▶ Requirement
Please filter the listing below and copy out the lines that hold "Given".

▶ Exercise input
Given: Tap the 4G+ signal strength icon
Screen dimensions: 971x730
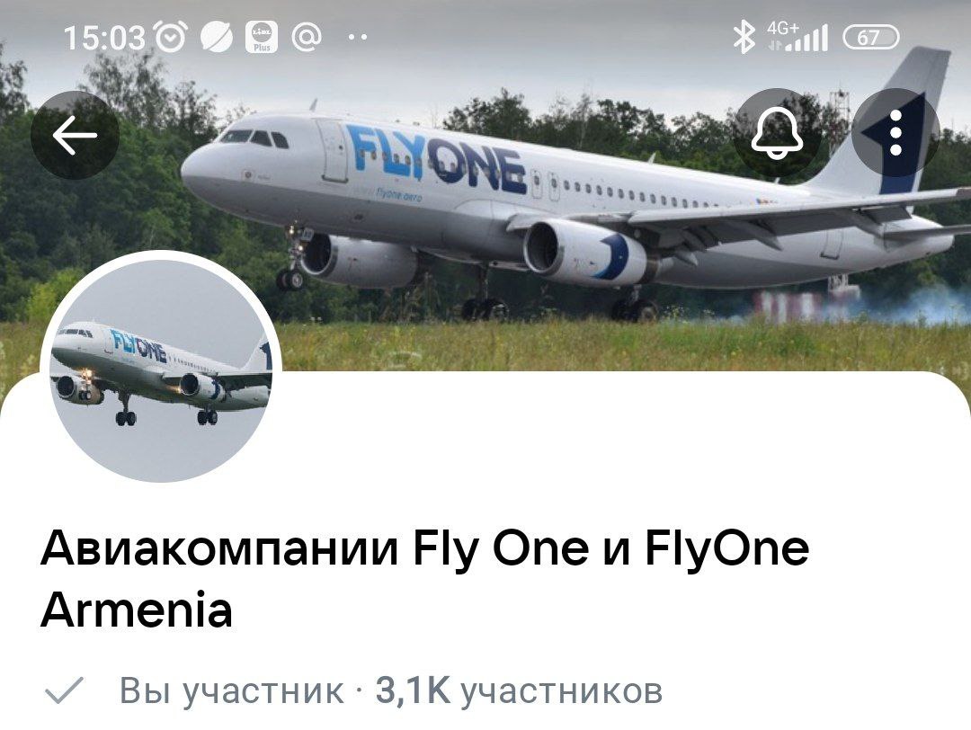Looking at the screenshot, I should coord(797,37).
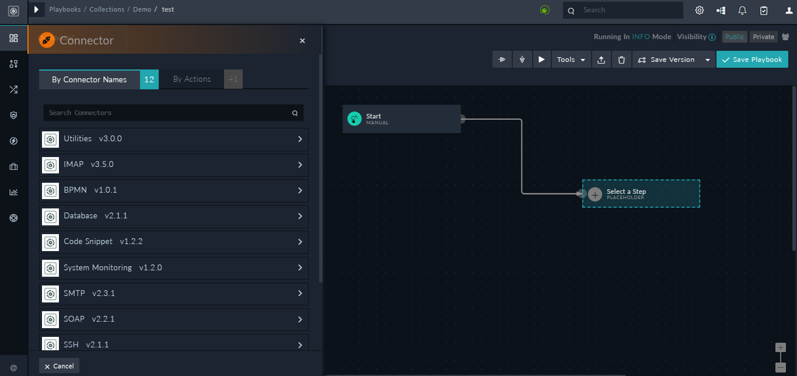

* * *

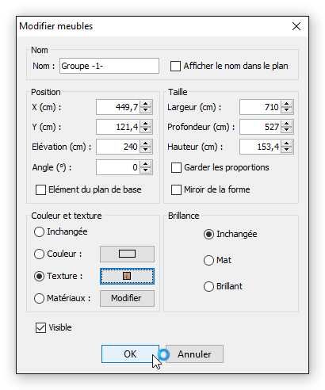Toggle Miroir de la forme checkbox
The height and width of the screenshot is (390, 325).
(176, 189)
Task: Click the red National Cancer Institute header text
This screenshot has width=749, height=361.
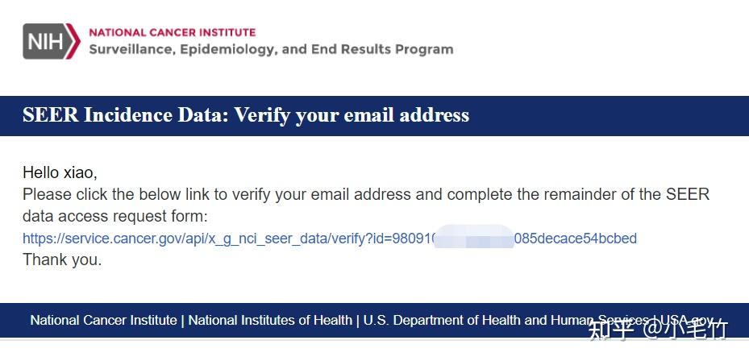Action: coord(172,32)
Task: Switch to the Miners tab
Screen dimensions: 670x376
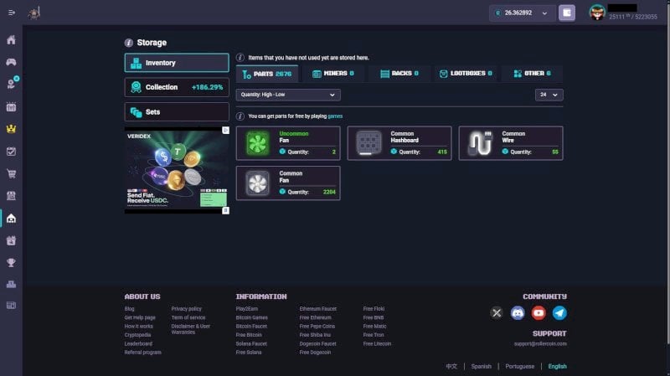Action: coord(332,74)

---

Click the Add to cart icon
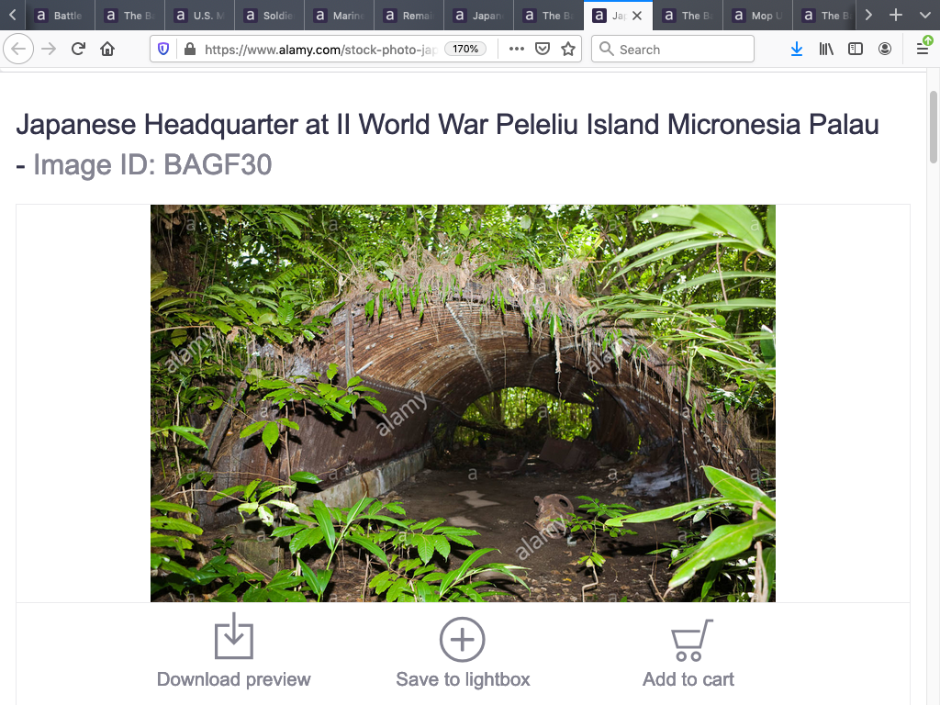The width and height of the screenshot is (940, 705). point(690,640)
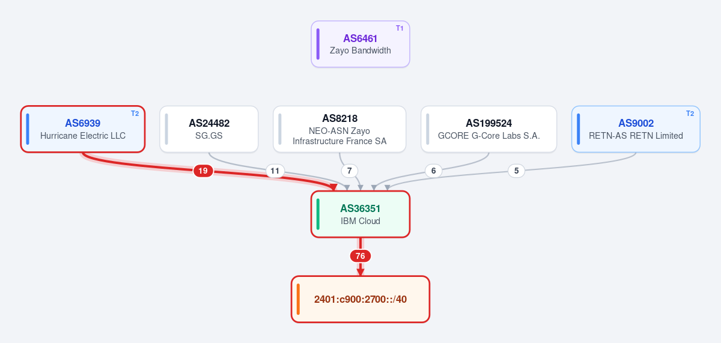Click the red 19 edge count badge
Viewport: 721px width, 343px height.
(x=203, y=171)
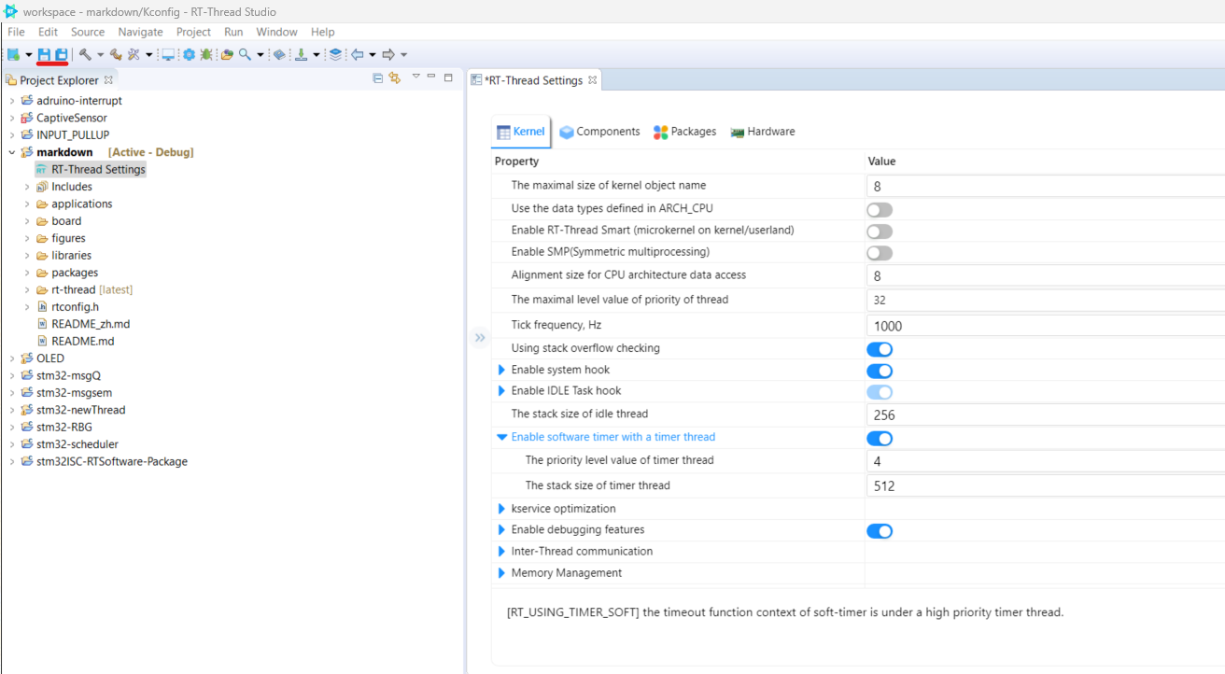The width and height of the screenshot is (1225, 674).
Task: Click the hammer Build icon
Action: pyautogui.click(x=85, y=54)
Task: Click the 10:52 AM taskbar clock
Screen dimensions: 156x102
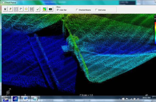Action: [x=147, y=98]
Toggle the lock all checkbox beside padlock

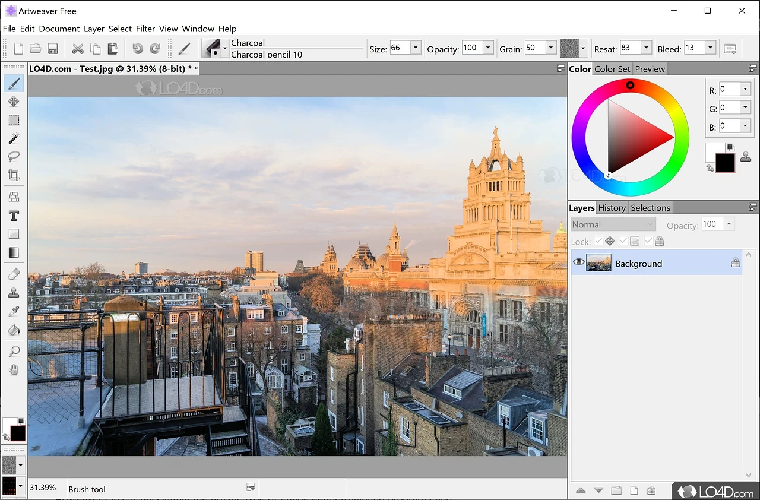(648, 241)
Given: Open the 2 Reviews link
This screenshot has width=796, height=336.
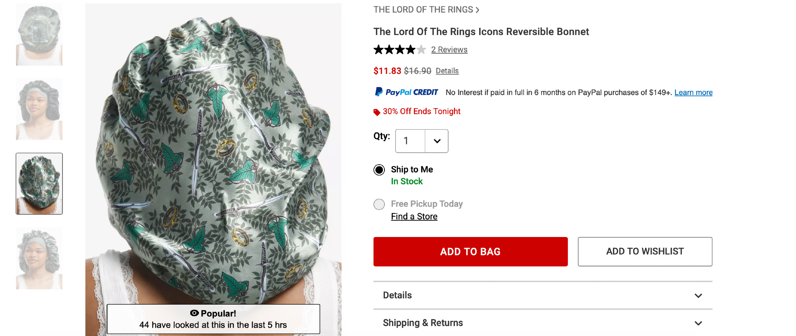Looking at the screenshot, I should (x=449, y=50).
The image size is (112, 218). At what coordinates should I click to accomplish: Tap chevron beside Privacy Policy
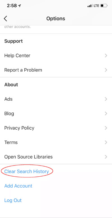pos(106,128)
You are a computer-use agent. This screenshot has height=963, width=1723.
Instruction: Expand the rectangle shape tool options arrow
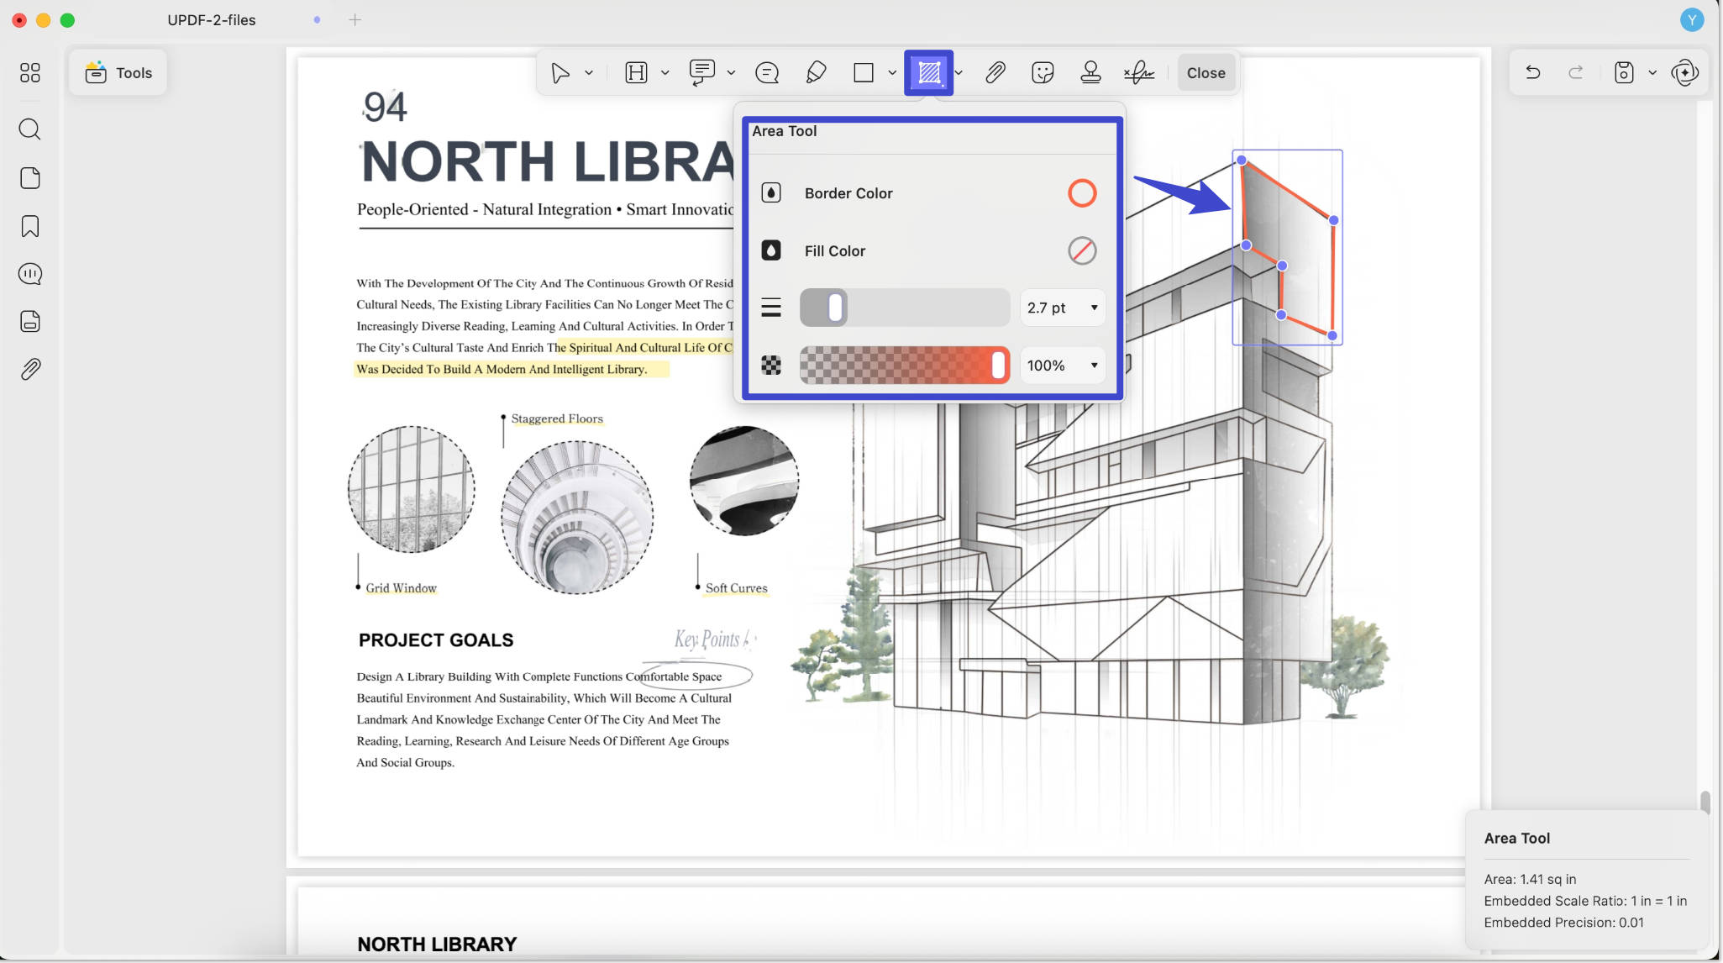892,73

▶ Exercise solution
Given: Tap the 4G+ signal strength icon
Given: Open the 2 Reviews link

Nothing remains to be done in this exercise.